Setting an ingest pipeline in Machine learning

Hi all,

Hoping this is an easy question!

I have created an enrichment policy that adds an additional field to documents based on whether the geo-point within the document is within a geo-shape from the source index. This all works fine when testing a few documents in the Console. The example I followed can be found here - https://www.elastic.co/guide/en/elasticsearch/reference/master/geo-match-enrich-policy-type.html

I now want to ingest a larger number of documents using machine learning and importing a CSV. I have imported the CSV file, set the index name and set the correct mappings.
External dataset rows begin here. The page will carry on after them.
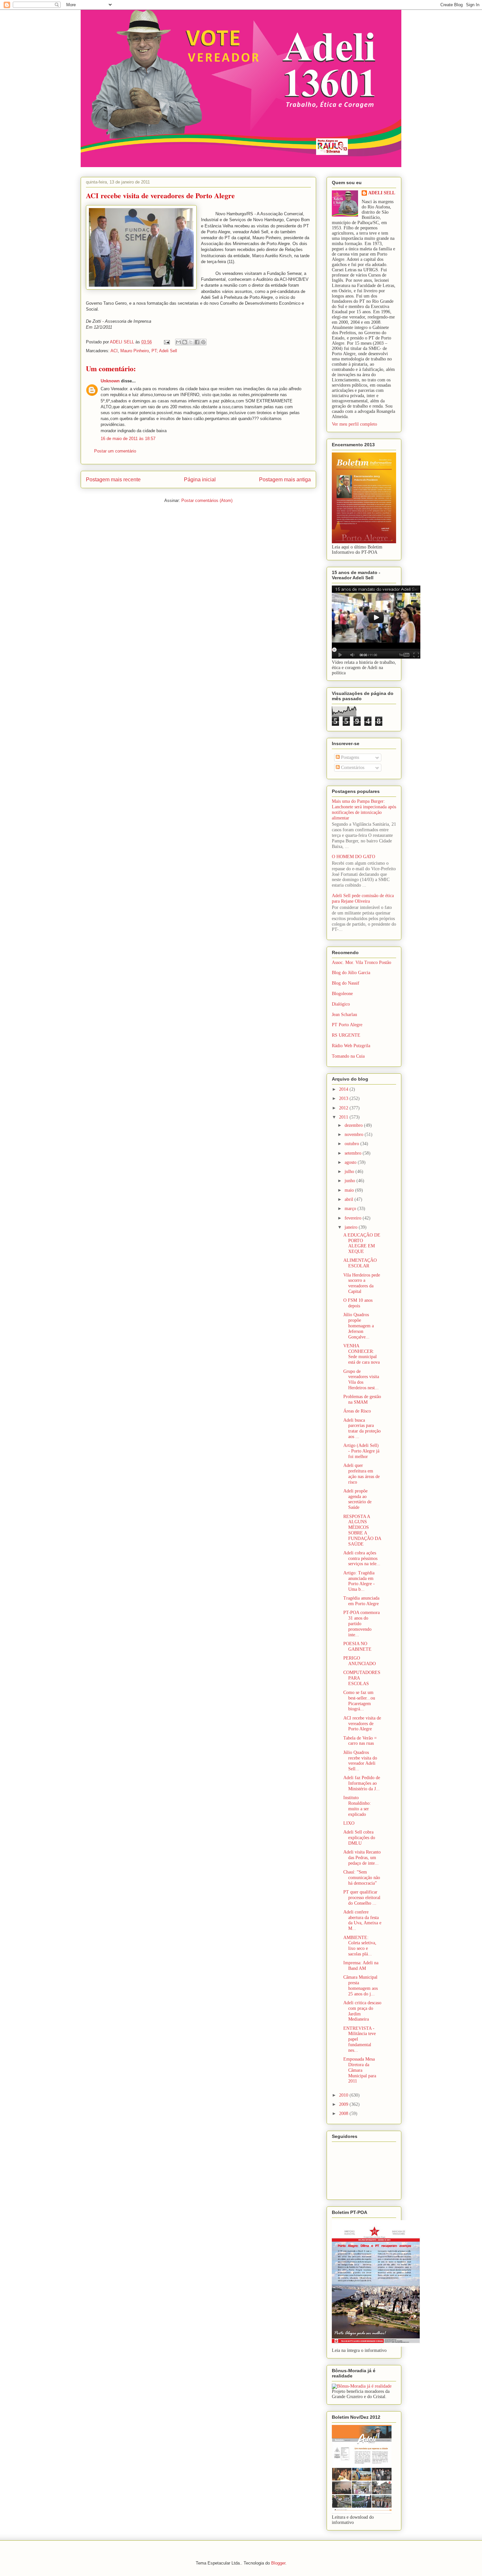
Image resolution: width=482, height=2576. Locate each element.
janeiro (352, 1227)
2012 (344, 1107)
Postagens (349, 757)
However, when it comes to the Ingest Pipeline field, I am at a loss as to what I need to put in there.

It's evident that it needs some sort of properly formatted query language, but what exactly I do not know. Apologies, I am just starting my ELK journey, and I'm not very familiar with the query language used!

Any help greatly appreciated :slight_smile: Thanks!

Hey @benji87,

First of all, great name!

I am guessing you are referring to the CSV upload feature in the data visualization section of ML.
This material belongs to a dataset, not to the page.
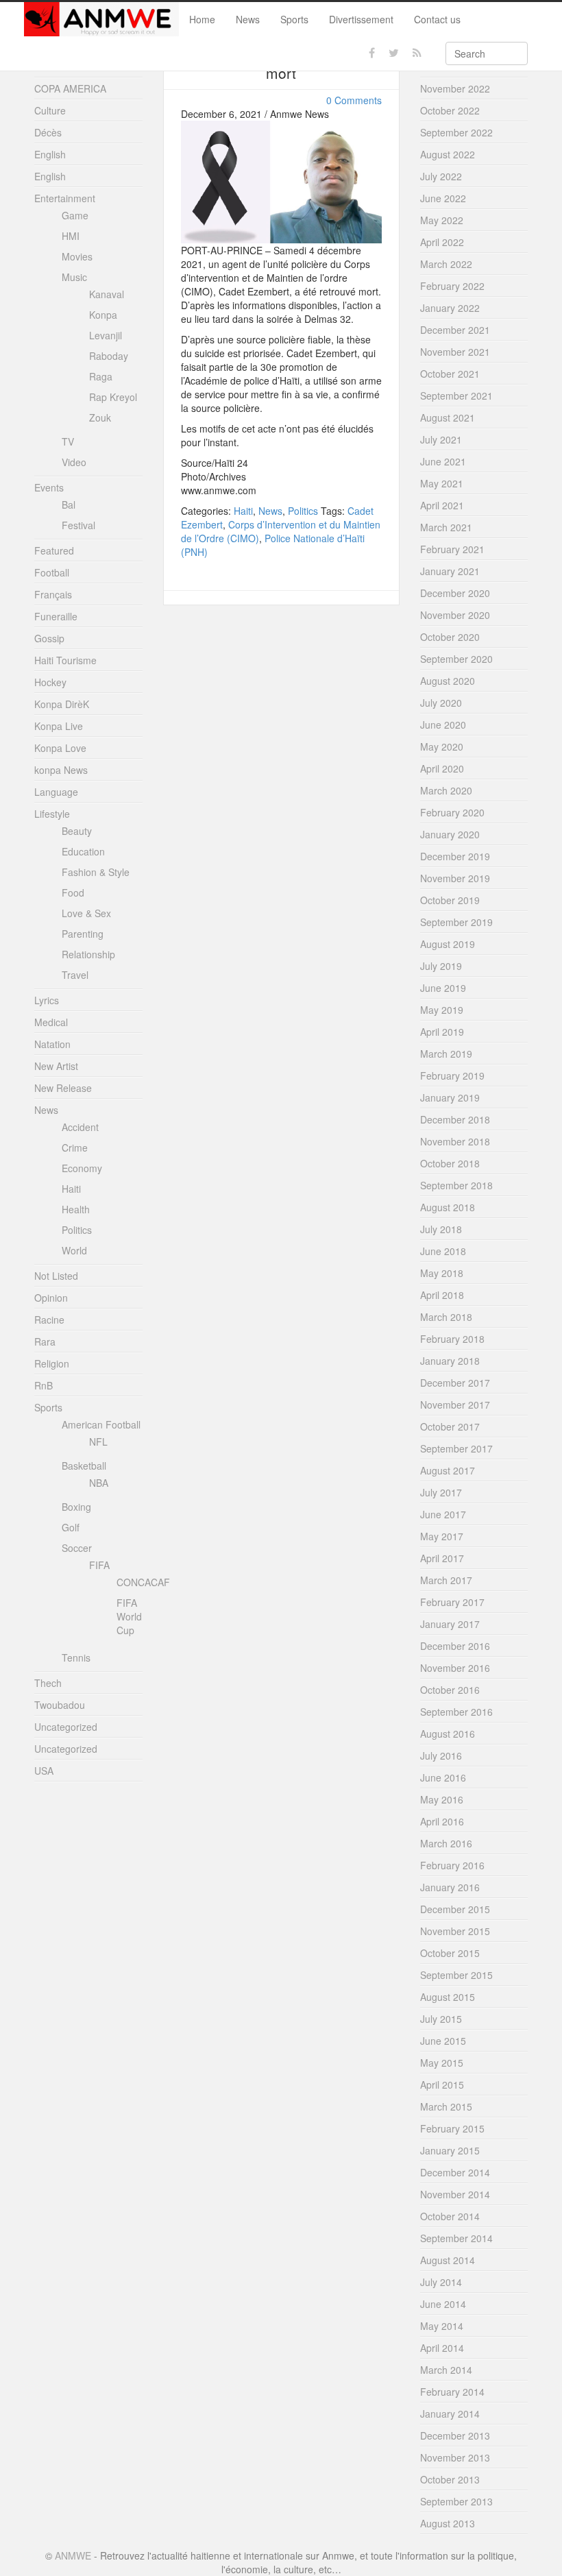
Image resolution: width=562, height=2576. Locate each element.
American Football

In the pipeline section, you can simply add your enrichment processor as the last processor.

"processors": [ // Might already be present in the pipeline section
... //processors defined automatically by ml (if present)    
{// Your enrich processor
      "enrich": {
        "policy_name": "postal_policy",
        "field": "geo_location",
        "target_field": "geo_data",
        "shape_relation": "INTERSECTS"
      }
    }
  ]

I am curious, how were you testing via the kibana console? I am guessing you created your pipeline and used _simulate. If you did, then you should be able to copy paste your processor definition into the pipeline in the CSV Uploader.

Thanks!

Ben

Hi @BenTrent,

Thanks! Yours aint bad either :smile:

I am guessing you are referring to the CSV upload feature in the data visualization section of ML.

Yes that's right, here's a screenshot of the menu and what I have configured (mapping blanked intentionally) -

I've added what you suggested, however I'm getting the following error on import -

Not quite sure which part it's not happy with! Do you have any ideas? Thanks again :slight_smile:

Oh, also in answer to this question -

I am curious, how were you testing via the kibana console? I am guessing you created your pipeline and used _simulate . If you did, then you should be able to copy paste your processor definition into the pipeline in the CSV Uploader.

I just followed the instructions in the example I posted earlier, which involved using PUT commands to create the geo-shap index, enrichment policy, and then index a document and specifiy the enrichment policy as the ingest pipeline. :slight_smile:

I THINK you need to wrap the pipeline definition in {}

Example:

{
"processors": [
{
"enrich": {
"policy_name": "bens_policy",
"field": "home_gps",
"target_field": "geo_data",
"shape_relation": "INTERSECTS"
}
}
]
}

Unfortunately not, I get the same error! Only this time it's "position 108" in the JSON error.

I feel like we're pretty close to nailing it, there must be something not quite right though :thinking:

@benji87 interesting.

What version of the Elasticsearch and Kibana are you utilizing? I cannot reproduce the issue in 7.9.2.

My example pipeline definition that worked

{
  "description": "My simple ingestion pipeline",
  "processors": [
    {
      "remove": {
        "field": "message"
      }
    }
  ]
}

Hi @BenTrent

So it turns out after all that, it was a rogue quotation mark from copying and pasting into the ingest window -

Once this was fixed, everything worked a treat!

When using the console, this sort of error is flagged. I wonder whether it's worthwhile extending this sort of error detection to other places, like the ingest pipeline window as an example.

Thanks again for all your help!

1 Like

This topic was automatically closed 28 days after the last reply. New replies are no longer allowed.